The records:
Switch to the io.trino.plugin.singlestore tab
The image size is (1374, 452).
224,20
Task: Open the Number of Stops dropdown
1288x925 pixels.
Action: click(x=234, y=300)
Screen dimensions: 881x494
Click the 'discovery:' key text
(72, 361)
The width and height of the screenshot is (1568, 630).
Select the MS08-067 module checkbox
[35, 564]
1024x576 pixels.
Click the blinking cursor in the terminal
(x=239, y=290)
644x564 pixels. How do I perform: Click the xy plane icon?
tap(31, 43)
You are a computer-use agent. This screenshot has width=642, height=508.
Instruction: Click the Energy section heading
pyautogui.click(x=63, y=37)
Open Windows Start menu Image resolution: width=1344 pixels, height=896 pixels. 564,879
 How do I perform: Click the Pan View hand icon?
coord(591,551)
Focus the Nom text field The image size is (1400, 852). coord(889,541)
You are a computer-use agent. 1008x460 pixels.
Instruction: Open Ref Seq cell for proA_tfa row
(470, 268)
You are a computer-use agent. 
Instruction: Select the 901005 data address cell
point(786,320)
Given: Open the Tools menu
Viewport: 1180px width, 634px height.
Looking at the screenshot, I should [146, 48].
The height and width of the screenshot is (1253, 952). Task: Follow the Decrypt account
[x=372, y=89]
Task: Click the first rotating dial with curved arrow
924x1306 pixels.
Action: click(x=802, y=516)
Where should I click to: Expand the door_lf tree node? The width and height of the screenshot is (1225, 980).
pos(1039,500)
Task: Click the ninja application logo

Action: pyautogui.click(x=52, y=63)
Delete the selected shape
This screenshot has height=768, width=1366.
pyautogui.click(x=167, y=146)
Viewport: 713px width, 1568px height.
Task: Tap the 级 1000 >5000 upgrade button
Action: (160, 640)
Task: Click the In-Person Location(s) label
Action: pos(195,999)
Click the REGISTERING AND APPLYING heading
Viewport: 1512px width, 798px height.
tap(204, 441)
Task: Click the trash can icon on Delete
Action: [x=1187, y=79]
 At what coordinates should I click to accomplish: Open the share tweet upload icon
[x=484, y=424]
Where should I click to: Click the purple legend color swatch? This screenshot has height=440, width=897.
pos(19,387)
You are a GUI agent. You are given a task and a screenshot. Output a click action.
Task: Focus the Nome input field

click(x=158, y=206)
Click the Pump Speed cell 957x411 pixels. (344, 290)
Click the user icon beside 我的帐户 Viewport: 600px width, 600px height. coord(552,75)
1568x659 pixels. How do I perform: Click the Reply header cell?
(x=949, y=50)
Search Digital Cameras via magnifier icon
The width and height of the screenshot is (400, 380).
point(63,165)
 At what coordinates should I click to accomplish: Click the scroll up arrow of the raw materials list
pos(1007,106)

Instructions to follow: Word for word, set down the complete listing once more.

Answer to this problem:
Switch to the io.trino.plugin.singlestore tab
The image size is (1374, 452).
224,20
Task: Open the Number of Stops dropdown
1288x925 pixels.
Action: click(x=234, y=300)
Screen dimensions: 881x494
Click the 'discovery:' key text
(72, 361)
The width and height of the screenshot is (1568, 630).
Select the MS08-067 module checkbox
[35, 564]
1024x576 pixels.
Click the blinking cursor in the terminal
(x=239, y=290)
644x564 pixels. How do I perform: Click the xy plane icon?
tap(31, 43)
You are a computer-use agent. This screenshot has width=642, height=508.
Instruction: Click the Energy section heading
pyautogui.click(x=63, y=37)
Open Windows Start menu Image resolution: width=1344 pixels, height=896 pixels. 564,879
 How do I perform: Click the Pan View hand icon?
coord(591,551)
Focus the Nom text field The image size is (1400, 852). coord(889,541)
You are a computer-use agent. 1008x460 pixels.
Instruction: Open Ref Seq cell for proA_tfa row
(470, 268)
You are a computer-use agent. 
Instruction: Select the 901005 data address cell
point(786,320)
Given: Open the Tools menu
Viewport: 1180px width, 634px height.
Looking at the screenshot, I should [146, 48].
The height and width of the screenshot is (1253, 952). Task: Follow the Decrypt account
[x=372, y=89]
Task: Click the first rotating dial with curved arrow
924x1306 pixels.
Action: click(x=802, y=516)
Where should I click to: Expand the door_lf tree node? The width and height of the screenshot is (1225, 980).
pos(1039,500)
Task: Click the ninja application logo

Action: pyautogui.click(x=52, y=63)
Delete the selected shape
This screenshot has height=768, width=1366.
pyautogui.click(x=167, y=146)
Viewport: 713px width, 1568px height.
Task: Tap the 级 1000 >5000 upgrade button
Action: (160, 640)
Task: Click the In-Person Location(s) label
Action: pos(195,999)
Click the REGISTERING AND APPLYING heading
Viewport: 1512px width, 798px height.
tap(204, 441)
Task: Click the trash can icon on Delete
Action: [x=1187, y=79]
 At what coordinates should I click to accomplish: Open the share tweet upload icon
[x=484, y=424]
Where should I click to: Click the purple legend color swatch? This screenshot has height=440, width=897.
pos(19,387)
You are a GUI agent. You are given a task and a screenshot. Output a click action.
Task: Focus the Nome input field

click(x=158, y=206)
Click the Pump Speed cell 957x411 pixels. (344, 290)
Click the user icon beside 我的帐户 Viewport: 600px width, 600px height. coord(552,75)
1568x659 pixels. How do I perform: Click the Reply header cell?
(x=949, y=50)
Search Digital Cameras via magnifier icon
The width and height of the screenshot is (400, 380).
point(63,165)
 At what coordinates should I click to accomplish: Click the scroll up arrow of the raw materials list
pos(1007,106)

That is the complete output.